• [REQUIRED WORK] Transcribe all records, preserving every character.

• [WORKING DATA]
^^^^^^^^^^^^^^^^
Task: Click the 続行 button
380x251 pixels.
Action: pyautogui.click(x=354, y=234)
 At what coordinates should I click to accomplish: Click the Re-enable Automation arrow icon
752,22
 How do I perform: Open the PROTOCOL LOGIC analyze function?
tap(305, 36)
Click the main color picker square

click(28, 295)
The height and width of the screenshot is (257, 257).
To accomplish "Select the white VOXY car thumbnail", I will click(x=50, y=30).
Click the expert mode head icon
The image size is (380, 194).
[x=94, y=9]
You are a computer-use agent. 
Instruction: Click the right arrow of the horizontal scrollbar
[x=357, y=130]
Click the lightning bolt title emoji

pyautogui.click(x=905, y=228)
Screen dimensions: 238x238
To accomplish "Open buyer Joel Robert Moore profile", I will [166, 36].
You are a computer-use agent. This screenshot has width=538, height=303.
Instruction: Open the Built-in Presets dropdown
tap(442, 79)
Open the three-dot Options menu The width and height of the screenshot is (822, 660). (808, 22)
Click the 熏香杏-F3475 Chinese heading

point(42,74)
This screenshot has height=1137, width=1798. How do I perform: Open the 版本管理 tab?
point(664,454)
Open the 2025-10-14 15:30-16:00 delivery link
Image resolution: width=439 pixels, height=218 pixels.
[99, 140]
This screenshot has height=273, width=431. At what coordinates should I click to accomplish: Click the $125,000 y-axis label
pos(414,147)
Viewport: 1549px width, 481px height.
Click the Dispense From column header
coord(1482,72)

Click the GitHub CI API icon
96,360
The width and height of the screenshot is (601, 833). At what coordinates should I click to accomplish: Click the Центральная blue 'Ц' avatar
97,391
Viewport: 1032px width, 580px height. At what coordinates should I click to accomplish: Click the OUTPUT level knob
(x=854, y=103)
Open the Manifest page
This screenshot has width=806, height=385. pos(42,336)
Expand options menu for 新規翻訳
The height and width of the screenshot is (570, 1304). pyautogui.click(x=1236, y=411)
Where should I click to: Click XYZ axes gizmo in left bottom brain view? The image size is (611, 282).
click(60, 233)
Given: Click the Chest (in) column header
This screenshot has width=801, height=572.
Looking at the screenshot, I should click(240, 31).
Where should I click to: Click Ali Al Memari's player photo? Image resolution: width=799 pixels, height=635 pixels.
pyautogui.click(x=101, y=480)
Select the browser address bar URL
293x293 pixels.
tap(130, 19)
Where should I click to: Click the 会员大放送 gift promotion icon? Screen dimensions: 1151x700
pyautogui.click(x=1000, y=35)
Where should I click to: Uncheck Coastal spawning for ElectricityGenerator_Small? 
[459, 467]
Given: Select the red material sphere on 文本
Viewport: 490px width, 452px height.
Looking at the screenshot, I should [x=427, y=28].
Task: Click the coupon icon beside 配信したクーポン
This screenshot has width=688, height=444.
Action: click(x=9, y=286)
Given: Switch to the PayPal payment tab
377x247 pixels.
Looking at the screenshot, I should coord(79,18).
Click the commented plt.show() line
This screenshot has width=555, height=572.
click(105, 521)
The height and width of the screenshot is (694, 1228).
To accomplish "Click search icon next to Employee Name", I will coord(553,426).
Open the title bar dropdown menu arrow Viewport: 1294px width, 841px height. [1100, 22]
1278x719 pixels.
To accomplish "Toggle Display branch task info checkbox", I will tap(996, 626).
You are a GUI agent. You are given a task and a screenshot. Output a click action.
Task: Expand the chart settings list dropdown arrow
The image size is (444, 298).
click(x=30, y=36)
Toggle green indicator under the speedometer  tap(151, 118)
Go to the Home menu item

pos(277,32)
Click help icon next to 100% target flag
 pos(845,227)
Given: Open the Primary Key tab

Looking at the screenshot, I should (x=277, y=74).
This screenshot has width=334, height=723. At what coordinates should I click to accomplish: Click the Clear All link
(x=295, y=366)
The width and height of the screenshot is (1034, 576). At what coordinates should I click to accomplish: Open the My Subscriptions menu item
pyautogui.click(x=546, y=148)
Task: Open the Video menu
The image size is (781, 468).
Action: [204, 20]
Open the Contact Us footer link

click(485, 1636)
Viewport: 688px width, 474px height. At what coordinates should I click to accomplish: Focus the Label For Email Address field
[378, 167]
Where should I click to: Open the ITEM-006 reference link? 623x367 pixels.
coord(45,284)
^^^^^^^^^^^^^^^^
• [TASK SOLUTION]
Task: Click the 続行 button
380x251 pixels.
Action: pyautogui.click(x=354, y=234)
 At what coordinates should I click to accomplish: Click the Re-enable Automation arrow icon
752,22
 How do I perform: Open the PROTOCOL LOGIC analyze function?
tap(305, 36)
Click the main color picker square

click(28, 295)
The height and width of the screenshot is (257, 257).
To accomplish "Select the white VOXY car thumbnail", I will click(x=50, y=30).
Click the expert mode head icon
The image size is (380, 194).
[x=94, y=9]
You are a computer-use agent. 
Instruction: Click the right arrow of the horizontal scrollbar
[x=357, y=130]
Click the lightning bolt title emoji

pyautogui.click(x=905, y=228)
Screen dimensions: 238x238
To accomplish "Open buyer Joel Robert Moore profile", I will [166, 36].
You are a computer-use agent. This screenshot has width=538, height=303.
Instruction: Open the Built-in Presets dropdown
tap(442, 79)
Open the three-dot Options menu The width and height of the screenshot is (822, 660). (808, 22)
Click the 熏香杏-F3475 Chinese heading

point(42,74)
This screenshot has height=1137, width=1798. How do I perform: Open the 版本管理 tab?
point(664,454)
Open the 2025-10-14 15:30-16:00 delivery link
Image resolution: width=439 pixels, height=218 pixels.
[99, 140]
This screenshot has height=273, width=431. At what coordinates should I click to accomplish: Click the $125,000 y-axis label
pos(414,147)
Viewport: 1549px width, 481px height.
Click the Dispense From column header
coord(1482,72)

Click the GitHub CI API icon
96,360
The width and height of the screenshot is (601, 833). At what coordinates should I click to accomplish: Click the Центральная blue 'Ц' avatar
97,391
Viewport: 1032px width, 580px height. At what coordinates should I click to accomplish: Click the OUTPUT level knob
(x=854, y=103)
Open the Manifest page
This screenshot has width=806, height=385. pos(42,336)
Expand options menu for 新規翻訳
The height and width of the screenshot is (570, 1304). pyautogui.click(x=1236, y=411)
Where should I click to: Click XYZ axes gizmo in left bottom brain view? The image size is (611, 282).
click(60, 233)
Given: Click the Chest (in) column header
This screenshot has width=801, height=572.
Looking at the screenshot, I should click(240, 31).
Where should I click to: Click Ali Al Memari's player photo? Image resolution: width=799 pixels, height=635 pixels.
pyautogui.click(x=101, y=480)
Select the browser address bar URL
293x293 pixels.
tap(130, 19)
Where should I click to: Click the 会员大放送 gift promotion icon? Screen dimensions: 1151x700
pyautogui.click(x=1000, y=35)
Where should I click to: Uncheck Coastal spawning for ElectricityGenerator_Small? 
[459, 467]
Given: Select the red material sphere on 文本
Viewport: 490px width, 452px height.
Looking at the screenshot, I should [x=427, y=28].
Task: Click the coupon icon beside 配信したクーポン
This screenshot has width=688, height=444.
Action: click(x=9, y=286)
Given: Switch to the PayPal payment tab
377x247 pixels.
Looking at the screenshot, I should coord(79,18).
Click the commented plt.show() line
This screenshot has width=555, height=572.
click(105, 521)
The height and width of the screenshot is (694, 1228).
To accomplish "Click search icon next to Employee Name", I will coord(553,426).
Open the title bar dropdown menu arrow Viewport: 1294px width, 841px height. [1100, 22]
1278x719 pixels.
To accomplish "Toggle Display branch task info checkbox", I will tap(996, 626).
You are a GUI agent. You are given a task and a screenshot. Output a click action.
Task: Expand the chart settings list dropdown arrow
The image size is (444, 298).
click(x=30, y=36)
Toggle green indicator under the speedometer  tap(151, 118)
Go to the Home menu item

pos(277,32)
Click help icon next to 100% target flag
 pos(845,227)
Given: Open the Primary Key tab

Looking at the screenshot, I should (x=277, y=74).
This screenshot has width=334, height=723. At what coordinates should I click to accomplish: Click the Clear All link
(x=295, y=366)
The width and height of the screenshot is (1034, 576). At what coordinates should I click to accomplish: Open the My Subscriptions menu item
pyautogui.click(x=546, y=148)
Task: Open the Video menu
The image size is (781, 468).
Action: [204, 20]
Open the Contact Us footer link

click(485, 1636)
Viewport: 688px width, 474px height. At what coordinates should I click to accomplish: Focus the Label For Email Address field
[378, 167]
Where should I click to: Open the ITEM-006 reference link? 623x367 pixels.
coord(45,284)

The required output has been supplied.